RF classification was used to identify bacterial genera that at baseline were discriminative for the development of gastrointestinal adverse effects during the intervention. RF models were trained on total sum scaled abundances of 124 bacterial genera using the caret (v6.0.79) and randomForest (v4.6.12) R packages with 25 iterations of bootstrap resampling. Down-sampling during resampling was applied to address class imbalance. Performance across resamples was evaluated by the area under the receiver operating characteristic (ROC) curve and discriminant genera were ranked by the mean decrease in accuracy. Using the optimal variable settings from the naive RF classifier (mtry = 2), we applied the Boruta (v5.2.0) R package for feature selection of all-relevant discriminant genera identified across 200 repetitions using different random seeds. Selected genera were subsequently used to build an optimal RF classifier, as described above.
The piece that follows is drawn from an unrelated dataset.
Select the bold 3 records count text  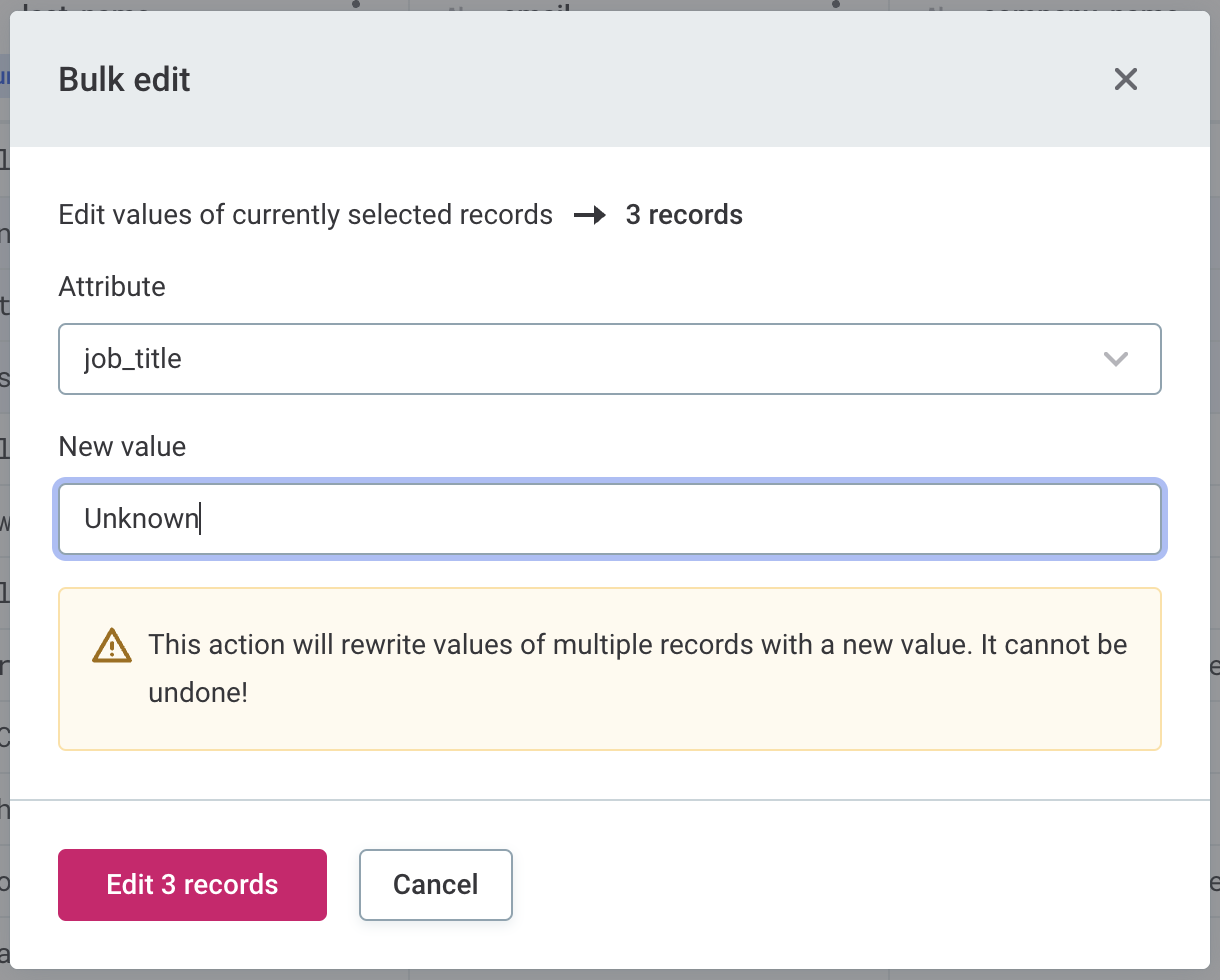click(x=684, y=215)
We used mixed linear regression to identify bacterial genera and ASVs responding differently to the metformin intervention in participants who developed gastrointestinal side effects compared with those who did not. A response profile model was specified with a main effect of time (categorical) and a time × group interaction as fixed effects and a random intercept for each participant, thereby testing the difference between groups at all time points during the intervention. Data were corrected for multiplicity as described above.
Change in clinical and biochemical traits was assessed using linear mixed model regression ANOVA as outlined above. Logarithmic transformation of the dependent variable was applied if deemed appropriate upon inspection of residual plots and normal probability plots. For VAS data, a constant of 1 was added prior to transformation. Difference in plasma metformin between visit 3 and 4 were tested with a Wilcoxon signed-rank test.